* [Set tasks]
1. Answer these from the piece on David Einhorn's short of Green Mountain Coffee Roasters:
(a) What was Einhorn's presentation called?
(b) What price does the piece give for the machines, and what does it give for a Mr. Coffee?
(c) For how many years has GMCR's free cash flow been negative?
2. Reproduce the passage from the piece on Einhorn's Green Mountain Coffee short starting at "Einhorn then moved" and ending at "Keurig is slowing.", swapping in "the brewer line" for "Keurig".
3. Carry on the write-up of Einhorn's case against Green Mountain Coffee from where it stops.

* [Source excerpt]
# # # #

David Einhorn Short Green Mountain Coffee Roasters (GMCR): Value Investing Congress Presentation ~ market folly

Monday, October 17, 2011

David Einhorn Short Green Mountain Coffee Roasters (GMCR): Value Investing Congress Presentation

At the Value Investing Congress in New York today, David Einhorn of hedge fund Greenlight Capital revealed he is short Green Mountain Coffee Roasters (GMCR) in a presentation called "GAAP-uccino".

Be sure to check out our notes from the Value Investing Congress.


David Einhorn (Greenlight Capital): Short GMCR

Einhorn famously gave a presentation on shorting Lehman Brothers a few years ago and shorting St. Joe (JOE) last year at the same conference. This year he's back with a short of GMCR. Whitney Tilson of T2 Partners has been short GMCR for a while as well.

Embedded below is his full slideshow presentation:



Einhorn began with company background and the well-known bull case. Green Mountain Coffee is a K-cup company with a razor-razor blade model; 95% of business is at-home use.


Bull case: 64 million households drink coffee, 1/3 buy K-cup machines, 2 cups per day, 15.5B k-cups, 0.15 profit per cup, get $1.4B profit, on 160M shares is $8 eps. Recognized brands like Starbucks, Dunkin Donuts will grow installed base, and bring higher margins. Management calls itself the “iPod of coffee.” Great income statement growth in last few years, aided by acquisitions. And the stock has done very well: 57x P/E, 35.6x next year estimated eps. Up 185% this year, best stock in SPX 1500.

Einhorn then moved onto criticizing the company: Poor transparency. Doesn’t even report lbs shipped, k-cup units, or precise Keurig brewers units. GMCR has cut their amount disclosure over time, which is what companies usually do when metrics are deteriorating.


Bear case: The opportunity is smaller than bulls believe. Attachment rate is smaller than bulls believe and is declining. They already have widespread distribution and brand awareness. Machines are expensive, $250 vs. $80 Mr. Coffee, or cheap $20 brewers. K-cups are much more expensive compared to buying the bags of coffee yourself, 60 cents per serving vs. as cheap as 5 cent per serving. This limits the actual available market to about 20M households, not 64M. Growth in retailers selling Keurig is slowing.

Attachment rate is declining or flat, only about 1.3 per brewer per day. GMCR doesn't disclose the attach rate!

Starbucks deal: non-exclusive and multi-year, in stores and at SBUX. Deal does not apply to next generation brewer - SBUX keeping its options open? About $0.22 estimated profit per K-cup. How will they split it? Using Smucker’s deal, can estimate that GMCR only got .06 of .17 total profit, to make the k-cups. Therefore, SBUX should get 2/3 of the 22 cents, leaving GMCR only 7 cents. In fact, SBUX deal could cannibalize their other K-cup sales.

GMCR hasn't generated much FCF. In fact, it's been negative for 4 years. Due to acquisitions and CAPEX, they are burning cash and expect to continue. ROIC only 16.3%, yet high multiple, doesn’t justify current stock price.

# # # #

* [Data shown]
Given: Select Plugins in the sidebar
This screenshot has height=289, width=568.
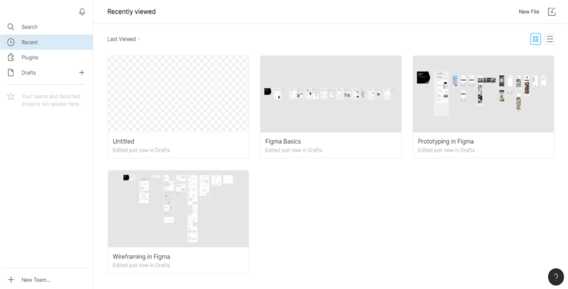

# # # #

* [Answers to the exercises]
1.
(a) "GAAP-uccino"
(b) $250 for the machines and $80 for a Mr. Coffee
(c) 4 years

2.
Einhorn then moved onto criticizing the company: Poor transparency. Doesn’t even report lbs shipped, k-cup units, or precise the brewer line brewers units. GMCR has cut their amount disclosure over time, which is what companies usually do when metrics are deteriorating.


Bear case: The opportunity is smaller than bulls believe. Attachment rate is smaller than bulls believe and is declining. They already have widespread distribution and brand awareness. Machines are expensive, $250 vs. $80 Mr. Coffee, or cheap $20 brewers. K-cups are much more expensive compared to buying the bags of coffee yourself, 60 cents per serving vs. as cheap as 5 cent per serving. This limits the actual available market to about 20M households, not 64M. Growth in retailers selling the brewer line is slowing.

3.
Competition/Patents: Bulls say patent expiration unimportant due to large market share. However, patents that keep others from making k-cups for the existing brewers may be expiring in 2012. Competitors will be able to produce k-cups!

GMCR has been buying out licensees and paying too much. Usually allocates 95-104% of the purchase prices to good will when buying them. Goal may have been to avoid competing with licensees when patents expire. Big deals with SBUX, Dunkin are to mitigate competition when patents expire. Only advantage they have is contract manufacturing, which is a lousy business. GMCR may instead create a totally new system to stop others.


Bear Case Summary: GMCR will no longer have monopoly on making the K-cups next September. Others will gear up to enter the market with much cheaper alternatives- they already have the equipment to do it (Crystal Lite maker example). There is lots of branded competition: Kraft, Nestle, and Maxwell House.

Bear case, vs. the bulls $9 eps estimate. Cut attach rate to 1.25 K-cups per brewer, add 20% private label penetration, cut profit per cut to 0.12 from 0.15, gets you $3.50 eps, not $9.00.


CAPEX: Spending a lot on CAPEX that is “unexplained.” As much as $186M in 2011- where is this money going? Next year it looks even worse, $431M in unexplained CAPEX based on their guidance. CAPEX growing faster than the business, when the opposite should be happening.

Recent summer quarter revenue was $717M, 100M higher than Street, all upside on K-cup sales. Historically, they’ve been very predictable. What happened? Implies attach rate soared by 11%, no good answers on the conference call.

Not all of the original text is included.